BAB 20

56 10 6
                                    

P l u t o Z o n e

Harusnya Vio tidak perlu seberharap ini. Sehabis berdebat dengan Dito yang tak membuahkan hasil dan malah membuang waktu sia-sia, Vio buru-buru mendatangi kelas Ghana. Namun, tidak ada tanda-tanda keberadaan cowok itu.

Vio menggerutu sebal, karena jika saja ponselnya tidak berpindah tangan pasti ia bisa dengan mudah menghubungi Ghana dan menanyakan posisinya sekarang.

Dan nyatanya sekarang Vio lelah berkeliling ke penjuru sekolah. Meski hanya koridor kelas sepuluh, lapangan outdoor, dan pelataran parkir saja yang Vio telurusi sih. Tapi 'kan tetap saja kakinya terasa pegal setelah mengelilingi lapangan sekolah yang serasa lapangan sepak bola sungguhan itu.

Gadis dengan rambut dikuncir kuda itu mengatur napasnya yang terengah beberapa kali. Sesekali ia usap peluh yang membasahi dahinya. Ia menyerah. Mungkin Ghana melupakan janjinya. Tunggu, apa bisa disebut janji?

Huh, Vio kecewa. Ia pun dengan pasrah berjalan keluar dari gedung sekolah untuk menunggu angkutan umum yang lewat.

Siapapun yang melihat wajah Vio yang kusut saat ini pasti akan berpikir dua kali untuk mendekat.

"Tta!"

'Kan, harusnya ada pengecualian bagi cowok bernama Dito yang kini malah memberhentikan motornya tepat di hadapan Vio yang jelas-jelas sedang dalam mode senggol bacok.

Vio melengos tanpa membalas panggilan cowok itu.

"Woy, gak seru lo gitu aja ngambek!" sindir Dito di balik kaca helm-nya.

Lagi-lagi Vio diam. Ia malas beradu mulut dengan spesies semacam Dito yang benar-benar menyebalkan baginya. Vio capek.
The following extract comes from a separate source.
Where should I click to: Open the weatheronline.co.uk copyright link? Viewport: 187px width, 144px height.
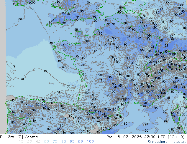(167, 142)
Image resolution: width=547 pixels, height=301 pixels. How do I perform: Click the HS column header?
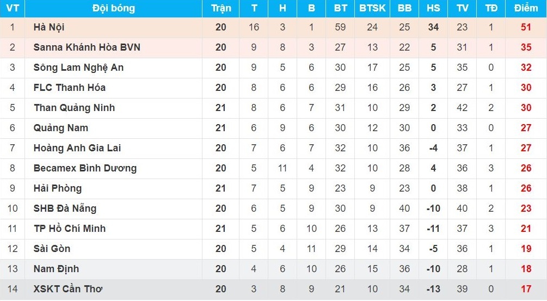point(433,8)
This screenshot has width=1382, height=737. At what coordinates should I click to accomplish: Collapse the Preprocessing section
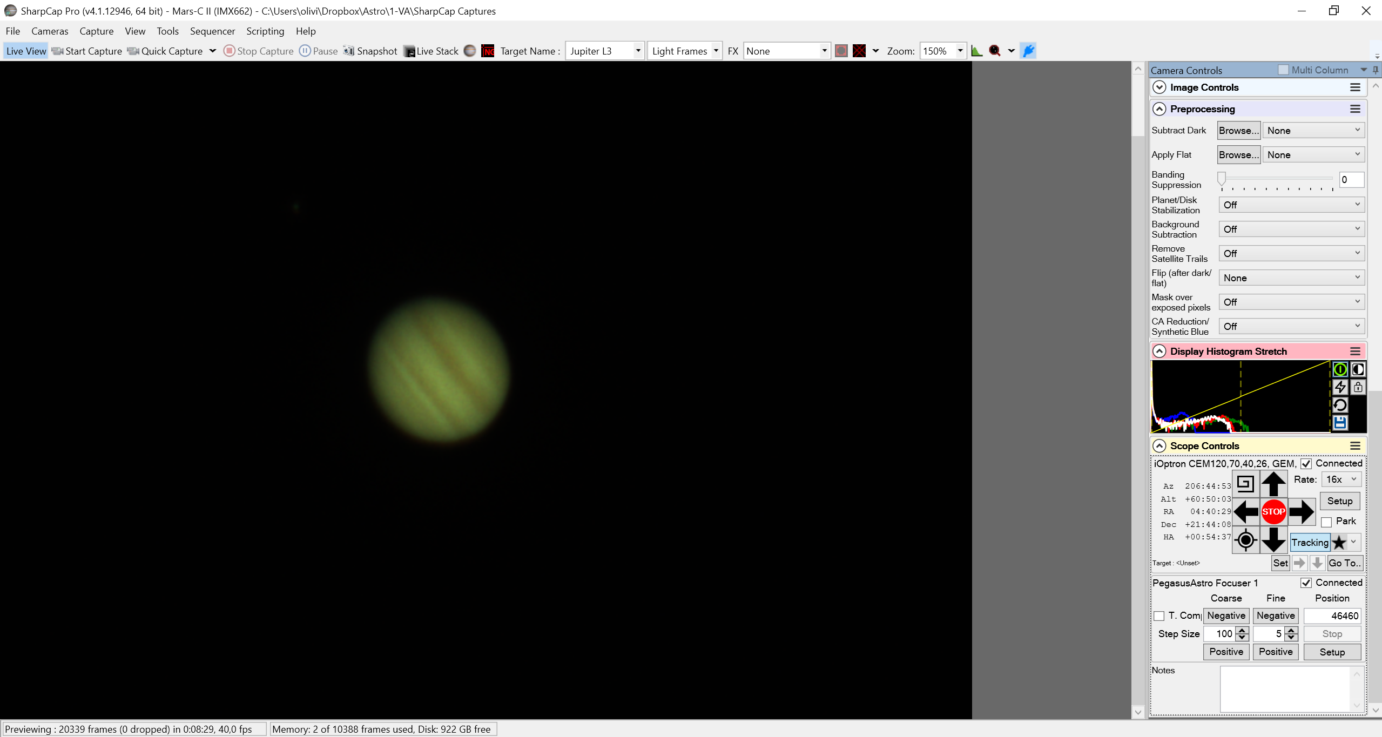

"Mama lo balik hari ini 'kan? Lo gak ada niatan buat jemput ke bandara?"

Lho? Kok Vio bisa lupa. Aduh.

Vio meringis. "Gue lupa."

"Dasar anak durhaka. Ayo gue anter. Gak bakal sempet kalo cari taksi. Jam macet."

Dengan berat hati gadis itu melangkahkan kaki mendekati Dito dan naik ke atas jok motor tanpa melepas ekspresi bete di wajahnya.

Demi Mama.

P l u t o Z o n e

Tepat pukul tujuh malam Vio tiba di rumah bersama sang Mama juga Dito. Setelah menyempatkan makan malam bersama, Anita bergegas masuk ke kamar untuk beristirahat. Vio tentu sangat memaklumi hal tersebut sehingga ia yang mengambil alih untuk membersihkan meja makan. Meski itu artinya ia harus ditinggal bersama Dito.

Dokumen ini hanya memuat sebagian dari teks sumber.